- [TEXTO EXTRAÍDO]:
------------------------------------------------

Se isso tiver acontecido com você, homem gay, mulher ou qualquer pessoa que faça sexo com quem tem rola, siga um procedimento. Se possível tente descobrir tudo sobre ele, como nome completo, endereço. Se não conseguir, paciência, a etapa mais importante nesse momento é cuidar de você. Vá a um posto de saúde do maravilhoso SUS, diga o que aconteceu e peça a profilaxia pós-exposição, um coquetel de remédios que evita a infecção pelo HIV após a relação sexual. Faça exames de IST depois de um tempo para ver se não contraiu sífilis, gonorreia, clamídia e outras doenças.
Não esqueça que quem fez isso cometeu estupro. O estupro não ocorre apenas quando um predador salta do nada em cima de uma moça numa rua escura. Acontece dentro de casa, no transporte público, em praticamente qualquer lugar. Rola inclusive quando você consentiu e lá pelas tantas não quis mais, pediu pra parar e o outro continuou. E também quando você quer fazer sexo seguro e um criminoso não aceita isso. Atualmente esse crime não é tipificado e tem sido enquadrado no artigo 215 do Código Penal, que versa sobre "posse sexual mediante fraude". É uma pauta feminista tratar legalmente essa prática como ela é: estupro.
Eu faria um Boletim de Ocorrência. Mas sei que é comum sermos desacreditadas e mal tratadas, mesmo em delegacias da mulher. Incentivo a denúncia, mas recomendo fazer isso contando com a presença de alguma pessoa de confiança, que possa te acolher durante o processo.

------------------------------------------------

- [DADOS EXIBIDOS]:

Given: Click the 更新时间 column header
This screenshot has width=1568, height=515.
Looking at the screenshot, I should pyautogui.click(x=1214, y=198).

------------------------------------------------

Copie o texto extraído por inteiro, sem alterar nenhuma palavra ou sinal. A listagem foi tirada de outra fonte.

Se isso tiver acontecido com você, homem gay, mulher ou qualquer pessoa que faça sexo com quem tem rola, siga um procedimento. Se possível tente descobrir tudo sobre ele, como nome completo, endereço. Se não conseguir, paciência, a etapa mais importante nesse momento é cuidar de você. Vá a um posto de saúde do maravilhoso SUS, diga o que aconteceu e peça a profilaxia pós-exposição, um coquetel de remédios que evita a infecção pelo HIV após a relação sexual. Faça exames de IST depois de um tempo para ver se não contraiu sífilis, gonorreia, clamídia e outras doenças.
Não esqueça que quem fez isso cometeu estupro. O estupro não ocorre apenas quando um predador salta do nada em cima de uma moça numa rua escura. Acontece dentro de casa, no transporte público, em praticamente qualquer lugar. Rola inclusive quando você consentiu e lá pelas tantas não quis mais, pediu pra parar e o outro continuou. E também quando você quer fazer sexo seguro e um criminoso não aceita isso. Atualmente esse crime não é tipificado e tem sido enquadrado no artigo 215 do Código Penal, que versa sobre "posse sexual mediante fraude". É uma pauta feminista tratar legalmente essa prática como ela é: estupro.
Eu faria um Boletim de Ocorrência. Mas sei que é comum sermos desacreditadas e mal tratadas, mesmo em delegacias da mulher. Incentivo a denúncia, mas recomendo fazer isso contando com a presença de alguma pessoa de confiança, que possa te acolher durante o processo.